# TEXT PASSAGE:
☆ ☆ ☆ ☆ ☆ ☆ ☆
Purpose: Stereotactic radiosurgery requires precise target delineation, which can be highly time-consuming especially in patients with multiple (>4) brain metastases (BMs). We have developed a CNN-based BMs segmentation platform (BM-Seg) for accurate and efficient BMs delineation, but it suffers from false-positives caused by varied levels of contrast in planning MRI acquisition. Built on BM-Seg, we developed false-positive reduction Siamese network (FPrSN) to improve BM-Seg performance.
Methods: The proposed FPrSN consists of a parallel feature extractor and a following classifier. The feature extractor utilized a pair of truncated pre-trained ResNet50 with shared weights. In the training stage, paired BM candidate images are used as the input into the feature extractor to 1) increase the training set size by a factor of N/2 and 2) identify the inter-class difference. Then the classifier will randomly take the output from one branch of the feature extractors to classify the corresponding input as a false-positive segmentation or true BM. In the testing stage, only one branch of the feature extractor will be utilized with the classifier to classify a single candidate input as false-positive segmentation or true-positive segmentation. The performance of FPrSN and FPrSN-integrated BM-Seg are evaluated.
☆ ☆ ☆ ☆ ☆ ☆ ☆
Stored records
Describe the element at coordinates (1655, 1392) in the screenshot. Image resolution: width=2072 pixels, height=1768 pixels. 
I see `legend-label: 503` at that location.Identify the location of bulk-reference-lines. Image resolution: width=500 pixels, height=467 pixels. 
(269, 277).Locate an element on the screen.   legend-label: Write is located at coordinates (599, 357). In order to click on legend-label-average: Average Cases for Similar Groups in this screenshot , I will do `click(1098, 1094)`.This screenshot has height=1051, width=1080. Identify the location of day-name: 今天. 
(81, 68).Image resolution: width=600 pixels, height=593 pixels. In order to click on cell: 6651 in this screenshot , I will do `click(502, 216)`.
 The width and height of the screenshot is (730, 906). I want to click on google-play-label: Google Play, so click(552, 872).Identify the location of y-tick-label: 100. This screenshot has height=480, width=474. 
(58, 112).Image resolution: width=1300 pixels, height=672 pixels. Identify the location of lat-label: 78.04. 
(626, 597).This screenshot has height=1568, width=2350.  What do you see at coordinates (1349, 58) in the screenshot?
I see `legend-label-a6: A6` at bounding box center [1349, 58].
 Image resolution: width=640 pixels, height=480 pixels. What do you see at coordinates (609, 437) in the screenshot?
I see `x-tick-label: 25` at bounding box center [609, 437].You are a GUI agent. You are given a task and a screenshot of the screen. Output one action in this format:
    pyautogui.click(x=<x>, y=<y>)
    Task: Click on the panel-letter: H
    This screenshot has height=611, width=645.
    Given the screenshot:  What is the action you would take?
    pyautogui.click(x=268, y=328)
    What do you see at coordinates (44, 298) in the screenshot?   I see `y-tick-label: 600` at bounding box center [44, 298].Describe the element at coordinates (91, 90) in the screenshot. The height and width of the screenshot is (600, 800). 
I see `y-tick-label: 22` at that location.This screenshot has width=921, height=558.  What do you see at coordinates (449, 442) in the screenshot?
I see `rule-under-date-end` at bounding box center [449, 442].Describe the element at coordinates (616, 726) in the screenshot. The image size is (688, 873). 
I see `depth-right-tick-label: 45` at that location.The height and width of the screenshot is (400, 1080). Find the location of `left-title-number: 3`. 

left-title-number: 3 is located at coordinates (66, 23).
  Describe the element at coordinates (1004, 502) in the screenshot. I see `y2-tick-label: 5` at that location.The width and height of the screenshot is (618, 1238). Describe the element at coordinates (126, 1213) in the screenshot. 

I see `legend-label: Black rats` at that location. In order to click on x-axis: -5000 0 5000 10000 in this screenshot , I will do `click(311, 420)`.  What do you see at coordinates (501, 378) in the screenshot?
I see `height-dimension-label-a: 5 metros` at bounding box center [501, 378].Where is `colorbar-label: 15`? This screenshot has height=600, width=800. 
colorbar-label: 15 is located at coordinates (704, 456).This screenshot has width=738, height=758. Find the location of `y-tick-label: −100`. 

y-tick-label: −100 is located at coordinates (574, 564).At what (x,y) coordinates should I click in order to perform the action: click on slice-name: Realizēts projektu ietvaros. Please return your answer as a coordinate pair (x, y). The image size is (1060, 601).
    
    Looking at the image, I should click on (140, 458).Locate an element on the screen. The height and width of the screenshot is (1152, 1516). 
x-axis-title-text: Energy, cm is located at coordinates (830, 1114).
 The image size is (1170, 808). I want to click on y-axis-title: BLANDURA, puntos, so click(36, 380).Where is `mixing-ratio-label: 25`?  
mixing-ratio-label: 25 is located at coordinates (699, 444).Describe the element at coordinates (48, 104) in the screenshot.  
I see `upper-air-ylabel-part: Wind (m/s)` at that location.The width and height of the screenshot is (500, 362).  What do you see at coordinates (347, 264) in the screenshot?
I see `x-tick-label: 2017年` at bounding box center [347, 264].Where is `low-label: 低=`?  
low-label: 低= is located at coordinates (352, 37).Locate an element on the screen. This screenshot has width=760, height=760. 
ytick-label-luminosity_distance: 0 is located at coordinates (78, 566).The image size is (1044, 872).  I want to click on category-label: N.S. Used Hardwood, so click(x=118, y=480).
☆ ☆ ☆ ☆ ☆ ☆ ☆
# WORK INSTRUCTIONS:
- a) In the brain metastases abstract, what does the FPrSN feature extractor use?
- b) Continue the brain metastases abstract from its final sentence.
The lines are material separate from the brain metastases abstract.

# ANSWER SECTION:
- a) A pair of truncated pre-trained ResNet50 networks with shared weights.

- b)
Results: The performance of the FPrSN reaches accuracy of 0.94, area under the curve of 0.92, sensitivity of 0.88 and specificity of 0.97 in a testing dataset. The BM-Seg has initial sensitivity of 0.96 and specificity of 0.59 in BMs detection/segmentation, and get improved to 0.86 and 0.89 after integrating FPrSN, respectively. Due to the flexibility of FPrSN, sensitivity/specificity balance of the FPrSN-integrated BM-Seg can be further adjusted to satisfy clinic needs.
Conclusion: This developed FPrSN can effectively reduce the false-positive rate of the BMs segmentation candidates. Integrating FPrSN in the BM-Seg can improve the performance, and this integrated platform could be a beneficial tool for clinical implementation.
Funding Support, Disclosures, and Conflict of Interest: This work is supported by NIH R01 CA235723 and the seed grand from the Department of Radiation Oncology of the UT Southwestern Medical Center.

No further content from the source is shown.